[[ DOCUMENT EXTRACT open ]]

EUR / USD
The Euro maintained a steady tone into Thursday’s New York open, although the main feature was narrow ranges as the single currency failed to break higher while the dollar also failed to secure a significant recovery amid reservations over the short-term outlook.
The EU Commission lowered its 2021 GDP growth forecast to 3.8% from 4.2% previously but was optimistic over a strong recovery later in 2021.
US initial jobless claims declined to 793,000 in the latest week but was above consensus forecasts of 760,000 and the previous week’s data was revised sharply higher to 812,000 from the original figure of 779,000. Continuing claims declined to 4.55mn from 4.69mn while the number of pandemic assistance claims registered a very sharp increase of over 2.5 million for the latest week.
The dollar edged weaker following the data with fresh reservations over the near-term jobs outlook despite optimism that there would be a strong recovery later in the year. The US currency was also hampered by dovish comments from Fed Chair Powell on Wednesday as well as the subdued reading for underlying inflation which dampened expectations that the central bank would come under pressure to tighten policy.
The Euro edged to 2-week highs just below 1.2150 as US 2-year yields declined to fresh record lows.
There was some Euro support from reports that the Italian 5-Star Party would support a coalition government led by former ECB President Draghi. The Euro traded around 1.2125 in early Europe on Friday with the dollar was able to demonstrate some resilience against other major currencies as commodity currencies faded.

[[ DOCUMENT EXTRACT closed ]]
[[ DATASET EXCERPT open ]]

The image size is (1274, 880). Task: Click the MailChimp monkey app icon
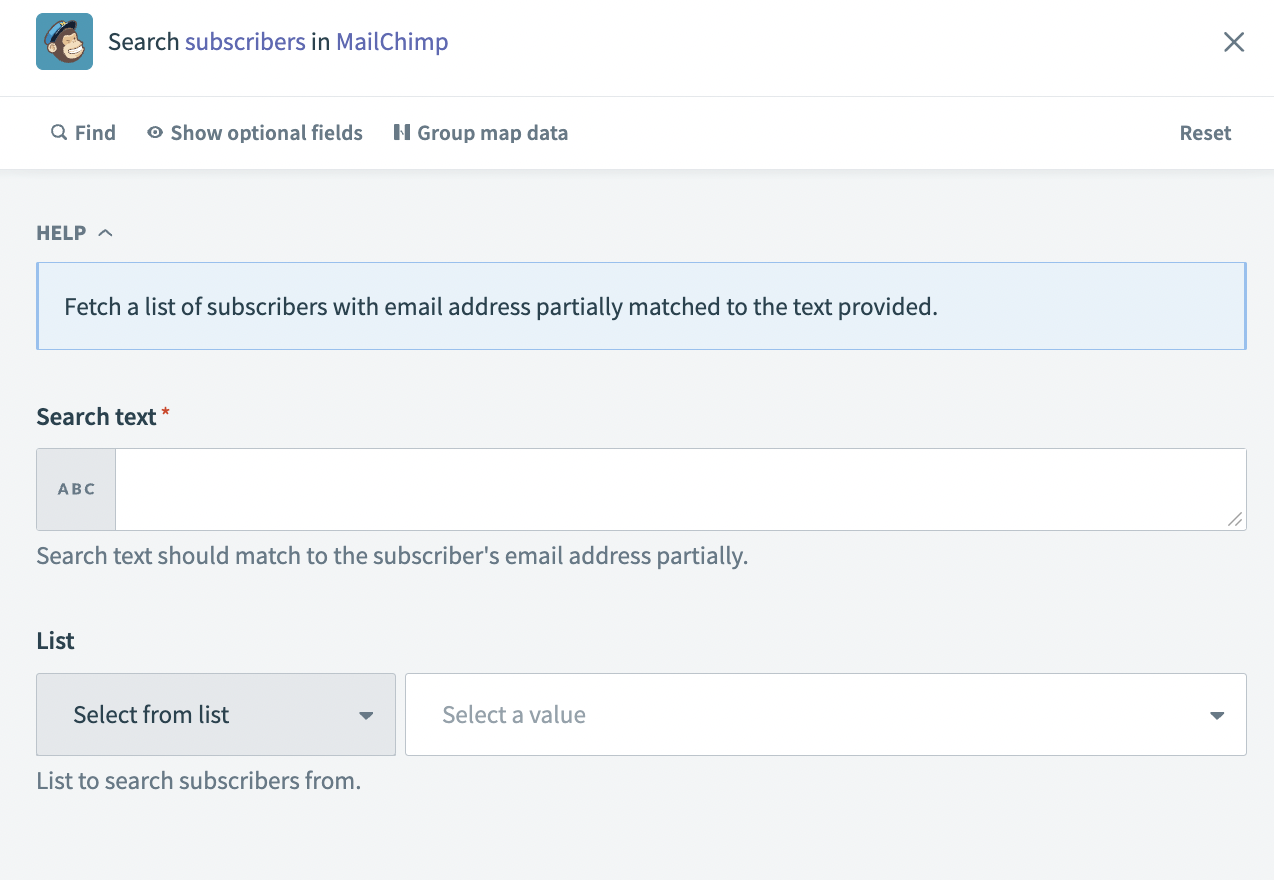[63, 41]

[[ DATASET EXCERPT closed ]]

◆ REQUIRED WORK ◆
**a.** Copy the EUR/USD report from "The dollar edged" up to and including "to tighten policy.".
**b.** Turn the paragraph of the EUR/USD report that starts "US initial jobless claims declined" into a short bulleted list that keeps its main figures.
These lines come from a separate source, unrelated to the EUR/USD report.

◆ ANSWERS TO THIS EXERCISE ◆
**a.**
The dollar edged weaker following the data with fresh reservations over the near-term jobs outlook despite optimism that there would be a strong recovery later in the year. The US currency was also hampered by dovish comments from Fed Chair Powell on Wednesday as well as the subdued reading for underlying inflation which dampened expectations that the central bank would come under pressure to tighten policy.

**b.**
- US initial jobless claims fell to 793,000 in the latest week, above the consensus forecast of 760,000.
- The previous week's figure was revised up sharply to 812,000 from 779,000.
- Continuing claims dropped to 4.55mn from 4.69mn.
- Pandemic assistance claims rose by more than 2.5 million in the latest week.